組織の変化対応力とレジリエンスの獲得
変化が常態化するVUCAの時代において、企業が生き残るためには、予期せぬ変化や危機に対応できる「レジリエンス(回復力・しなやかさ)」が求められます。
スキルベース組織は、組織のレジリエンスを高めるうえでも大きな力を発揮します。
たとえば、新型コロナウイルス感染症のパンデミックのような危機が発生し、ある事業部門が縮小を余儀なくされた場合を考えてみましょう。そこで働く社員が持つスキルが可視化されていれば、そのスキルを必要としている他の成長分野へとスムーズに再配置することができます。

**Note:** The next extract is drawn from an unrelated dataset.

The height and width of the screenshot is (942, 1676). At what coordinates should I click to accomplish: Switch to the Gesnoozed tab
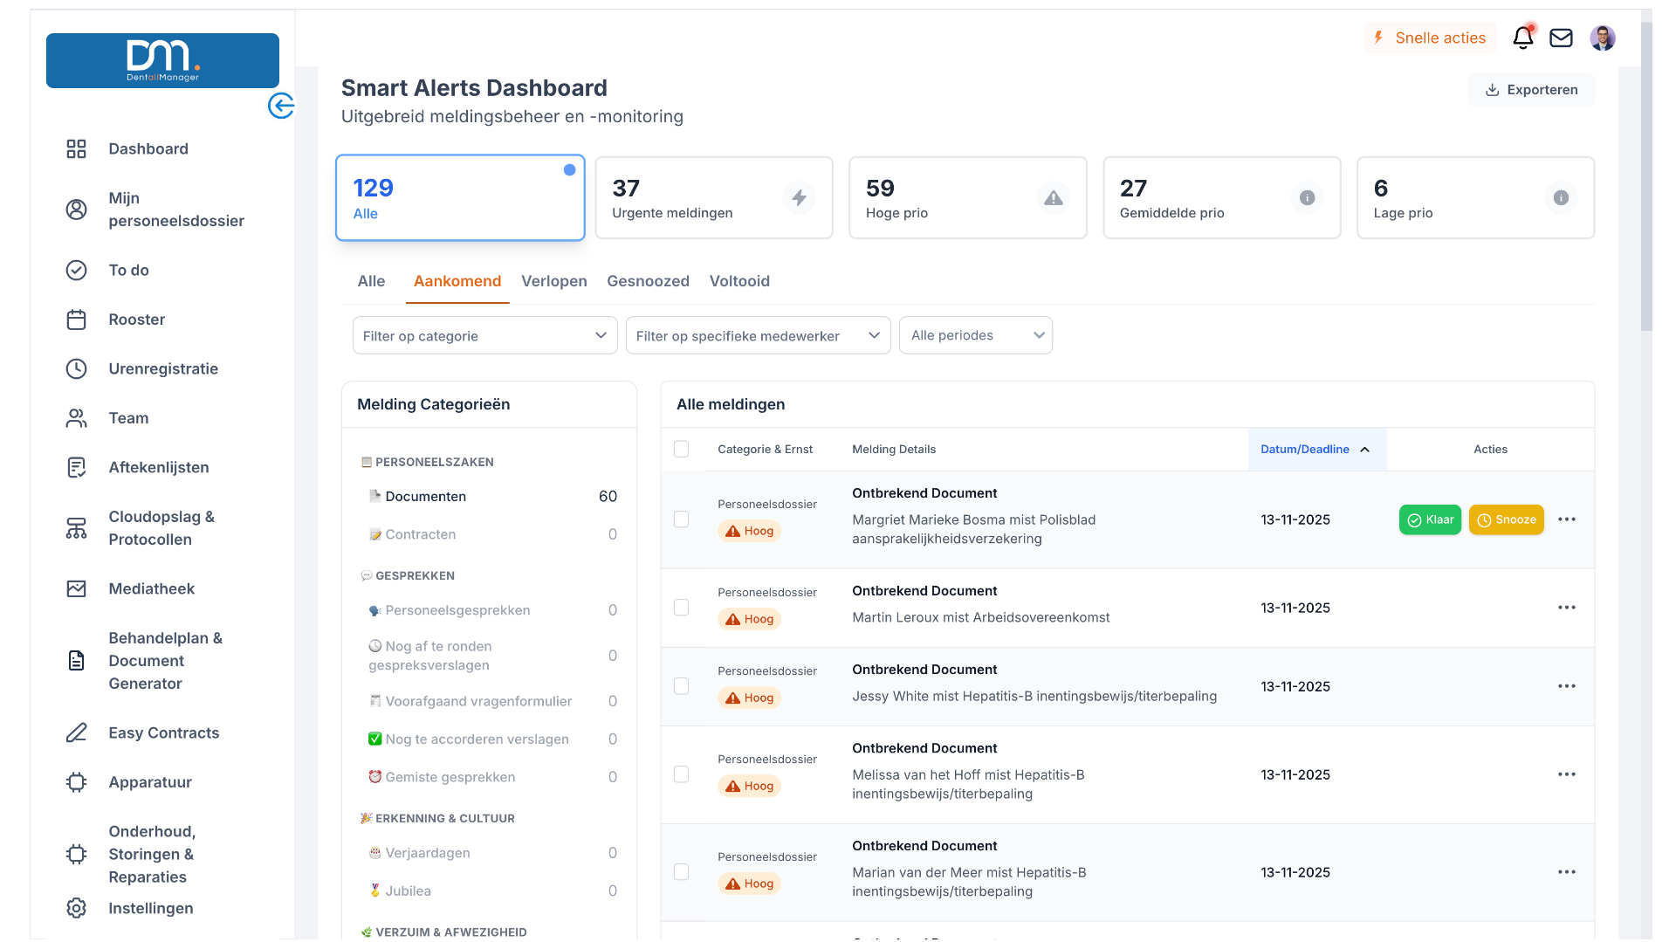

実際にある航空会社では、旅客需要が激減した際、客室乗務員が持つ高度な「接遇スキル」や「危機管理スキル」に着目し、自治体のコールセンター業務支援や企業向け研修講師といった新たな役割に配置転換することで、雇用を維持しつつ変化を乗り越えた事例があります。
「この職務がなくなったから、もう居場所がない」ではなく、「このスキルを活かせる新しい役割がある」という視点に立つことで、雇用の維持と、人的資本の有効活用を両立させることができます。
固定的な職務や部署に縛られるのではなく、スキルを軸として柔軟に役割を変化させていく。これこそが、変化の時代を生き抜くための、新しい組織のあり方です。
企業としての競争力を最大化する
スキルベース組織の最も大きなインパクトは、経営戦略と人材マネジメントを完全に連動させ、会社としての競争力を最大化することです。
「経営戦略を実現するために、どのような人材がどれだけ必要なのか?」
「現状、社内にはどのようなスキルがどれだけあり、何が不足しているのか?」
「そのギャップを埋めるために、どのような育成、採用、配置を行うべきか?」
これらの問いに、あなたはデータに基づいて的確に答えることができるでしょうか。
多くの企業では、経営戦略と人材マネジメントが分断されてしまっています。経営陣が掲げる戦略はあるものの、それを実行するために必要な人材の要件が明確でなく、現場では「勘と経験」に基づいた属人的な配置が行われているのが実情ではないでしょうか。
スキルベース組織は、この「勘と経験」による人材マネジメントから脱却し、データに基づいた「戦略的人的資源管理」を実現するための基盤となります。